Ketoconazole: Co-administration of pioglitazone HCl for 7 days with ketoconazole 200 mg administered twice daily resulted in a ratio of least square mean (90% Cl) values for unchanged pioglitazone HCl of 1.14 (1.06-1.23) for Cmax, 1.34 (1.26-1.41) for AUC and 1.87 (1.71-2.04) for Cmin.
Atorvastatin Calcium: Co-administration of pioglitazone HCl for 7 days with atorvastatin calcium 80 mg once daily resulted in a ratio of least square mean (90% Cl) values for unchanged pioglitazone HCl of 0.69 (0.57-0.85) for Cmax, 0.76 (0.65-0.88) for AUC and 0.96 (0.87-1.05) for Cmin. For unchanged atorvastatin, the ratio of least square mean (90% Cl) values were 0.77 (0.66-0.9) for Cmax, 0.86 (0.78-0.94) for AUC and 0.92 (0.82-1.02) for Cmin.
Midazolam: Administration of pioglitazone HCl for 15 days followed by a single 7.5-mg dose of midazolam syrup resulted in a 26% reduction in midazolam Cmax and AUC.
Glimepiride: General: The hypoglycemic action of sulfonylureas may be potentiated by certain drugs, including nonsteroidal anti-inflammatory drugs and other drugs that are highly protein bound eg, salicylates, sulfonamides, chloramphenicol, coumarins, probenecid, monoamine oxidase inhibitors and β-adrenergic blocking agents. Due to the potential drug interaction between these drugs and glimepiride, the patient should be observed closely for hypoglycemia when these drugs are co-administered. Certain drugs tend to produce hyperglycemia and may lead to loss of control. These drugs include thiazides and other diuretics, corticosteroids, phenothiazines, thyroid products, estrogens, oral contraceptives, phenytoin, nicotinic acid, sympathomimetics and isoniazid. Due to the potential drug interaction between these drugs and glimepiride, the patient should be observed closely for loss of glycemic control when these drugs are co-administered.

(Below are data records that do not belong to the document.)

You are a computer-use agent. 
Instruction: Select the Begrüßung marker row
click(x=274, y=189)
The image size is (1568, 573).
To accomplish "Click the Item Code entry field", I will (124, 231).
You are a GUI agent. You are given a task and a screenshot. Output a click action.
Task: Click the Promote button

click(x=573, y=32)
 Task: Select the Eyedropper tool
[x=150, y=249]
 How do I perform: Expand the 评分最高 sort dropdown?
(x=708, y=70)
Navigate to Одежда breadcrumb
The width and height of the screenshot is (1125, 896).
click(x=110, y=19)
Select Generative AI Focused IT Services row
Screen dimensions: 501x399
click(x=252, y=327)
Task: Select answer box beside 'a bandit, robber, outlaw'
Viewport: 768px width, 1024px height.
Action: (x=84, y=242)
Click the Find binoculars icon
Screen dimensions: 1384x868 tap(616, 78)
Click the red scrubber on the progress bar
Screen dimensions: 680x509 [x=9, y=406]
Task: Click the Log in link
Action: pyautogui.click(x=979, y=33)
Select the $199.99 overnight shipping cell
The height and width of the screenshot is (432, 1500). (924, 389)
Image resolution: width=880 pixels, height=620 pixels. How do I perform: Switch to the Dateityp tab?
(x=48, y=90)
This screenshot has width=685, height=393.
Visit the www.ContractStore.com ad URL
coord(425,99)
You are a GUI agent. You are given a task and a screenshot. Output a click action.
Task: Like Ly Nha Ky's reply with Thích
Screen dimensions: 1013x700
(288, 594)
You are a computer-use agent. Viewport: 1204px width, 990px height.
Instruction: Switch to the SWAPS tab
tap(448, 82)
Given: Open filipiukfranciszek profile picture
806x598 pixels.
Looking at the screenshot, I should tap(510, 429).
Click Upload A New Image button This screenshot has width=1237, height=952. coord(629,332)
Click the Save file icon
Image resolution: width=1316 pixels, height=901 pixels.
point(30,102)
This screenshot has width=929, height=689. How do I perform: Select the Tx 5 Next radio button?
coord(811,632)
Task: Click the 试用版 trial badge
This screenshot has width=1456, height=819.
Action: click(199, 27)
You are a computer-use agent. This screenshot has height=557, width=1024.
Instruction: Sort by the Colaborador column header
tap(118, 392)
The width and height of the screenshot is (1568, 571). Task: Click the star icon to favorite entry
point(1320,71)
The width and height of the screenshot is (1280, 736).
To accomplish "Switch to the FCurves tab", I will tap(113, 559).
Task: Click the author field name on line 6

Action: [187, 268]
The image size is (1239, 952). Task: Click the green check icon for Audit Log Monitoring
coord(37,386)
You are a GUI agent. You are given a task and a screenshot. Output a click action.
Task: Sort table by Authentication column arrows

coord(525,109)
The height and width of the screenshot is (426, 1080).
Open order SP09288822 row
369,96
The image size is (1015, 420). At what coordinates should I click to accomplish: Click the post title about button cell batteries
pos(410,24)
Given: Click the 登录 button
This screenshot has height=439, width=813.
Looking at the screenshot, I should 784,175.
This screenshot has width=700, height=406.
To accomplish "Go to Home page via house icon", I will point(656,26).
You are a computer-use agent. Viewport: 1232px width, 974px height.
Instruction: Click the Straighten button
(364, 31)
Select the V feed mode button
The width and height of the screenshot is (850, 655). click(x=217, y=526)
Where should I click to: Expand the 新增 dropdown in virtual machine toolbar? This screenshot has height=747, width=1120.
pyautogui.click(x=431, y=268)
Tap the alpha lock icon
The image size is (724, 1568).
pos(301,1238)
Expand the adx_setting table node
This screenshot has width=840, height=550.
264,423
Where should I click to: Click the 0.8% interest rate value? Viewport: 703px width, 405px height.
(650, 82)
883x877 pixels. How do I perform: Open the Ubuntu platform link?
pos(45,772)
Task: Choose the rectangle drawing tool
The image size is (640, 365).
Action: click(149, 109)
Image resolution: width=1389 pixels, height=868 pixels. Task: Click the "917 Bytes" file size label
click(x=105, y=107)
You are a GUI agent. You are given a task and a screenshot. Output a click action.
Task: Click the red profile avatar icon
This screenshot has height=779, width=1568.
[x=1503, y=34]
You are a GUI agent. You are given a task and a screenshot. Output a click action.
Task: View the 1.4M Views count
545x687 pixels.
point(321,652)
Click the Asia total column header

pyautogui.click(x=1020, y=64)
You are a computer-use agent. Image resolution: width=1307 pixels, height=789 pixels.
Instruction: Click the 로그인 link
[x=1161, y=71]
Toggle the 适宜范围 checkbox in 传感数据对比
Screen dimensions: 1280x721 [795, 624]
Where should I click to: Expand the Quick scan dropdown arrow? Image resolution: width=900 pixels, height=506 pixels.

Propranolol: Concomitant administration of propranolol (40 mg 3 times daily) and glimepiride significantly increased Cmax, AUC and t½ of glimepiride by 23%, 22% and 15%, respectively, and it decreased apparent clearance (CL/f) by 18%. If β-blockers are used, caution should be exercised and patients should be warned about the potential for hypoglycemia.
Miconazole: A potential interaction between oral miconazole and oral hypoglycemic agents leading to severe hypoglycemia has been reported. There is a potential interaction of glimepiride with inhibitors (eg, fluconazole) and inducers (eg, rifampicin) of cytochrome P450 2C9.